Avant d’emménager à « la Fuente » – « la Source », surnom désormais adopté pour désigner notre chez-nous – nous avons vécu à la mode des nomades, un peu ici, un peu là, dans des appartements « short term”, loués pour une, parfois deux semaines, convaincus que dans cette ville où les affichettes « se alquila » se croisent par milliers, nous trouverions en un rien de temps l’endroit de rêve où déposer nos cinq valises.
Mais non.
Impossible d’économiser le temps nécessaire pour comprendre la physiologie d’une ville où nous n’avions jamais mis les pieds. Où bat son cœur ? Quels sont les quartiers qui trépignent jusqu’aux heures laiteuses ? Quels sont ceux qui permettent de fermer l’œil ? Où sont les loyers exorbitants, les zones craignos ? Mais surtout : où sont les points stratégiquement importants pour notre vie partagée entre le lycée de Kyril et mes
investigations quotidiennes en ville. Nous avons fait du cabotage pendant un bon mois. Nous avons adoré Ciudad Lineal, quartier méprisé par une certaine bourgeoisie fâchée d’y croiser tant de Latinos. Nous avons détesté Avenida de America, autoroute bruyante en pleine ville.

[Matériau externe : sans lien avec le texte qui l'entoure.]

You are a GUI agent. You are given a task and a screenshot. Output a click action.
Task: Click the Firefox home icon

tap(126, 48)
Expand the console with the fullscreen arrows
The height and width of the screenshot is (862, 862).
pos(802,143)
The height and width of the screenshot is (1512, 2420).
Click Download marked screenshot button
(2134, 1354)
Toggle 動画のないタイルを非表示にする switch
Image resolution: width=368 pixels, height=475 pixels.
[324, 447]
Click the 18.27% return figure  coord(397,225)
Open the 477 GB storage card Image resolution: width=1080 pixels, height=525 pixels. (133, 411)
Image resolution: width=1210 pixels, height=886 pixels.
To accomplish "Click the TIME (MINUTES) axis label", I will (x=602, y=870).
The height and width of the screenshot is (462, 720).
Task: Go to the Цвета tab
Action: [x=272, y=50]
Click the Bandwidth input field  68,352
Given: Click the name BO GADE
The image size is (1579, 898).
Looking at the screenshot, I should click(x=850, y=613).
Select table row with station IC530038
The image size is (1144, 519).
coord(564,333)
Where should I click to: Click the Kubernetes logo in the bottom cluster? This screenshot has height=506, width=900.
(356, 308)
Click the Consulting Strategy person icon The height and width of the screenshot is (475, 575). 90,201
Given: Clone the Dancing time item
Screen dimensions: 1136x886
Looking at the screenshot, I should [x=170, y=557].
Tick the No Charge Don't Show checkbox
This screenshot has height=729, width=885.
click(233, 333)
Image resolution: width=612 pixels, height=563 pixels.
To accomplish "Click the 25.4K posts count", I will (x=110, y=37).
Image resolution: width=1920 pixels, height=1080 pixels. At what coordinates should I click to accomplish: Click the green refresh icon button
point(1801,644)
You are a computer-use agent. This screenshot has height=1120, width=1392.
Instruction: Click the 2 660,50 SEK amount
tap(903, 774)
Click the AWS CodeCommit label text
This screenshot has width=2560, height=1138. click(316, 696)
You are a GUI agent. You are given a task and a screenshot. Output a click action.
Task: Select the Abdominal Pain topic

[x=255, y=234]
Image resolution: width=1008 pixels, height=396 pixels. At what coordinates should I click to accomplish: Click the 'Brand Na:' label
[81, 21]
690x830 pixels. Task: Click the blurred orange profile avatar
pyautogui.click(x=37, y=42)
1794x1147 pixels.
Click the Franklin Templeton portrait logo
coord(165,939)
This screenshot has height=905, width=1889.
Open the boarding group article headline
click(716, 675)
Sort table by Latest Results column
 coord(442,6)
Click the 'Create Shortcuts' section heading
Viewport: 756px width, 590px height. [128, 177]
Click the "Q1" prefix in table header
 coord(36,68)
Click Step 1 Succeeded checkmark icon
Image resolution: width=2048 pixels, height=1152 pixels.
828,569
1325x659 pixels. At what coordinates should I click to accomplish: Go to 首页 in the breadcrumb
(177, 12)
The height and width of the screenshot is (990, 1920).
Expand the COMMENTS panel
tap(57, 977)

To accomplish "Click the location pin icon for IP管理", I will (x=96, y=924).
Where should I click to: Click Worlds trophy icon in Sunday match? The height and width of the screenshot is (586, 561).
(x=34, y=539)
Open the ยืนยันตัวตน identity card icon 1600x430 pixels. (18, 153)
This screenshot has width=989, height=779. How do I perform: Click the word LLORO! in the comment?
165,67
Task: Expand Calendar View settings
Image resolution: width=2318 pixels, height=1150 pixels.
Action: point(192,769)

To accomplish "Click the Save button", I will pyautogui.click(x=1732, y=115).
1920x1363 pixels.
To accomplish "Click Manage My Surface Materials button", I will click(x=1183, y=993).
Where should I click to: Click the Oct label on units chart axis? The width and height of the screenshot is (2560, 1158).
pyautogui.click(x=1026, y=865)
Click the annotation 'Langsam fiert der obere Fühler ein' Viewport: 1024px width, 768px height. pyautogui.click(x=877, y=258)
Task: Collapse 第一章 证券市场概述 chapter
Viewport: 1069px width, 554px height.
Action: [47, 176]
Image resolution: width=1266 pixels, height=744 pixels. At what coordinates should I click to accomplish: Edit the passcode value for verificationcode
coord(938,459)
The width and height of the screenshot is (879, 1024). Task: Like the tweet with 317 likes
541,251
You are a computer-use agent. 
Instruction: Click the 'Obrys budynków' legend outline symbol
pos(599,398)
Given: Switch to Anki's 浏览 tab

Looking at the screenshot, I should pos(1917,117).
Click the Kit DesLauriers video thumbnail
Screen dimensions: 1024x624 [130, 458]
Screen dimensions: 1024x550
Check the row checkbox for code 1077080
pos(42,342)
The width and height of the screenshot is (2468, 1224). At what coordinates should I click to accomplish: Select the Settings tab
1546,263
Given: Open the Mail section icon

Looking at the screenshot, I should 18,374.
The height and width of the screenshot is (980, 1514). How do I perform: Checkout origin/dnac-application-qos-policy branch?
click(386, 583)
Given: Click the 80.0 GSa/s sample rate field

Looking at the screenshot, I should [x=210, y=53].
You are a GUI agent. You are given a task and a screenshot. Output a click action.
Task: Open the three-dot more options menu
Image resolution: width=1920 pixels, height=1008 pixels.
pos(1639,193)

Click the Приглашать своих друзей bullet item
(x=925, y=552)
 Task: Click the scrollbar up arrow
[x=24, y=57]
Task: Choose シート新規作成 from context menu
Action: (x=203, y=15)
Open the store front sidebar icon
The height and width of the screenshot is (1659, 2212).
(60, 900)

Nous avions pourtant découvert là le complexe le plus étonnant de la ville : les Torres Blancas, surgies de terre en 1964 et sujettes, depuis lors, à l’admiration des uns et à la haine des autres, les Madrilènes goûtant différemment cette architecture organique qui cherche son inspiration dans le vivant et ses cellules.